To discuss the applicability of Rolle's theorem for the given function \( f(x) \), we need to follow these steps: ### Step 1: Define the function The function \( f(x) \) is defined piecewise as follows: \[ f(x) = \begin{cases} x^2 + 1 & \text{if } 0 \leq x \leq 1 \\ 3 - x & \text{if } 1 < x \leq 2 \end{cases} \] ### Step 2: Check continuity To apply Rolle's theorem, the function must be continuous on the closed interval \([0, 2]\).
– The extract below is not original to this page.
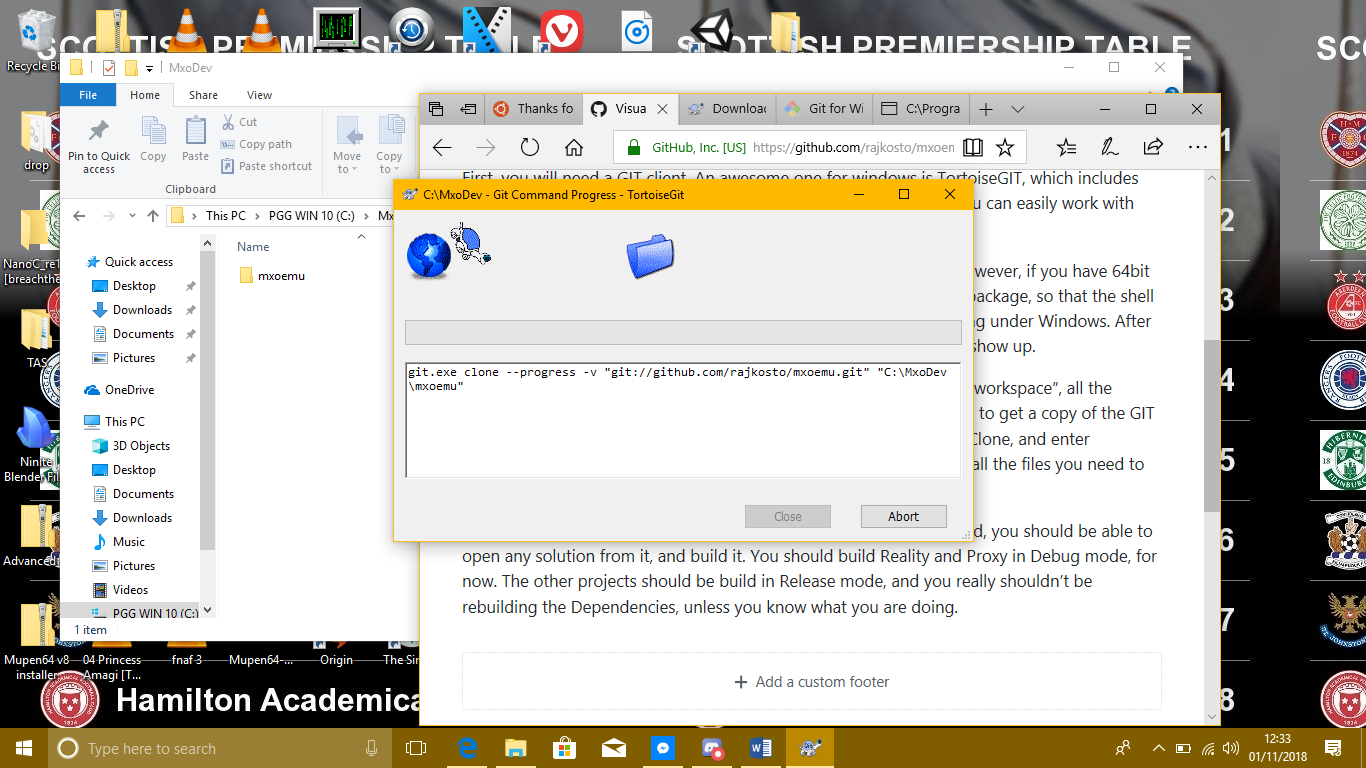Click the Edge refresh page icon
Screen dimensions: 1366x768
coord(530,148)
We need to check the continuity at the point where the definition of the function changes, which is at \( x = 1 \). 1. Calculate \( f(1) \): \[ f(1) = 1^2 + 1 = 2 \] 2. Calculate the left-hand limit as \( x \) approaches 1: \[ \lim_{x \to 1^-} f(x) = f(1) = 2 \] 3. Calculate the right-hand limit as \( x \) approaches 1: \[ \lim_{x \to 1^+} f(x) = 3 - 1 = 2 \] Since both the left-hand limit and right-hand limit at \( x = 1 \) are equal to \( f(1) \), we conclude that \( f(x) \) is continuous on \([0, 2]\). ### Step 3: Check differentiability Next, we need to check if \( f(x) \) is differentiable on the open interval \( (0, 2) \). We specifically need to check the differentiability at \( x = 1 \). 1. Calculate the left-hand derivative at \( x = 1 \): \[ f'(1^-) = \lim_{h \to 0} \frac{f(1) - f(1-h)}{h} \] Here, \( f(1-h) = (1-h)^2 + 1 = 1 - 2h + h^2 + 1 = 2 - 2h + h^2 \). \[ f'(1^-) = \lim_{h \to 0} \frac{2 - (2 - 2h + h^2)}{h} = \lim_{h \to 0} \frac{2h - h^2}{h} = \lim_{h \to 0} (2 - h) = 2 \] 2. Calculate the right-hand derivative at \( x = 1 \): \[ f'(1^+) = \lim_{h \to 0} \frac{f(1+h) - f(1)}{h} \] Here, \( f(1+h) = 3 - (1+h) = 2 - h \). \[ f'(1^+) = \lim_{h \to 0} \frac{(2 - h) - 2}{h} = \lim_{h \to 0} \frac{-h}{h} = -1 \] Since the left-hand derivative \( f'(1^-) = 2 \) and the right-hand derivative \( f'(1^+) = -1 \) are not equal, \( f(x) \) is not differentiable at \( x = 1 \). ### Step 4: Conclusion Since \( f(x) \) is continuous on \([0, 2]\) but not differentiable at \( x = 1\), we conclude that Rolle's theorem is not applicable for the function \( f(x) \) on the interval \([0, 2]\). ---